To determine the effects of whey protein before and during resistance exercise (RE) on body composition and strength in young adults.

Methods:

Participants were randomized to ingest whey protein (PRO; 0.3 g/kg protein; n = 9, 24.58 ± 1.8 yr, 88.3 ± 17.1 kg, 172.5 ± 8.0 cm) or placebo (PLA; 0.2 g/kg cornstarch maltodextrin + 0.1 g/kg sucrose; n = 8, 23.6 ± 4.4 yr, 82.6 ± 16.1 kg, 169.4 ± 9.2 cm) during RE (3 sets of 6–10 repetitions for 9 whole-body exercises), which was performed 4 d/wk for 8 wk. PRO and PLA were mixed with water (600 ml); 50% of the solution containing 0.15 g/kg of PRO or PLA was consumed immediately before the start of exercise, and ~1.9% of the remaining solution containing ~0.006 g/kg of PRO or PLA was consumed immediately after each training set.
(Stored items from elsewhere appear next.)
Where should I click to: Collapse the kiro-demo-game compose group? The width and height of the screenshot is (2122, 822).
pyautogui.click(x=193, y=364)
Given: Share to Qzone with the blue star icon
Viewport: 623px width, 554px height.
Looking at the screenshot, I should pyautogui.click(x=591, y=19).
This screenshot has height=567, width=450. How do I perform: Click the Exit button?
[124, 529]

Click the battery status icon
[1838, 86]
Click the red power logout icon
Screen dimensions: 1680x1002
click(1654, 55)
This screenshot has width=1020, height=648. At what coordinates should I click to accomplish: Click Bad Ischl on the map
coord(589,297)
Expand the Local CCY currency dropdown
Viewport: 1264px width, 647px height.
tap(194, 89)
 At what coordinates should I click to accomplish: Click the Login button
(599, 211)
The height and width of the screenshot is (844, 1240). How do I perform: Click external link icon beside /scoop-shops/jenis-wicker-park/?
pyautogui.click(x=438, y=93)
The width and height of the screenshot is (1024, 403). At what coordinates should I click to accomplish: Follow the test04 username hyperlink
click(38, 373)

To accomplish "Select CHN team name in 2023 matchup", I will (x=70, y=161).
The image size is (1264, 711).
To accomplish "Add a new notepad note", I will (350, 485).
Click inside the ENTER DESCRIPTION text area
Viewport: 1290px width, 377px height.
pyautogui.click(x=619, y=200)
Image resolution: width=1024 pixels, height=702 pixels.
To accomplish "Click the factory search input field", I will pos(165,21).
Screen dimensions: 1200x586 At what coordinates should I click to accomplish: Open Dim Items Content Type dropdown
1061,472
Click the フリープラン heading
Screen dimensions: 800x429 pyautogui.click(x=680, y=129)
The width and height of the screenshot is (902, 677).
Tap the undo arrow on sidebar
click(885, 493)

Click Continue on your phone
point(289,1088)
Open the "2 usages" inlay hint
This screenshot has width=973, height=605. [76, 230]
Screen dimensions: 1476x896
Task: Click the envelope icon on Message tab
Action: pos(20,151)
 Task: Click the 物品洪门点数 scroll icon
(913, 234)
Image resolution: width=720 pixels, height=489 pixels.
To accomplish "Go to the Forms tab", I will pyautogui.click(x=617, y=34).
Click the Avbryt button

Before and after the study, measures were taken for leantissue mass (dual-energy X-ray absorptiometry), muscle size of the elbow and knee flexors and extensors and ankle dorsiflexors and plantar flexors (ultrasound), and muscle strength (1-repetition-maximum chest press).

Results:

There was a significant increase (p < .05) in muscle size of the knee extensors (PRO 0.6 ± 0.4 cm, PLA 0.1 ± 0.5 cm), knee flexors (PRO 0.4 ± 0.6 cm, PLA 0.5 ± 0.7 cm) and ankle plantar flexors (PRO 0.6 ± 0.7 cm, PLA 0.8 ± 1.4 cm) and chest-press strength (PRO 16.6 ± 11.1 kg, PLA 9.1 ± 14.6 kg) over time, with no differences between groups.

Conclusion:

The ingestion of whey protein immediately before the start of exercise and again after each training set has no effect on muscle mass and strength in untrained young adults.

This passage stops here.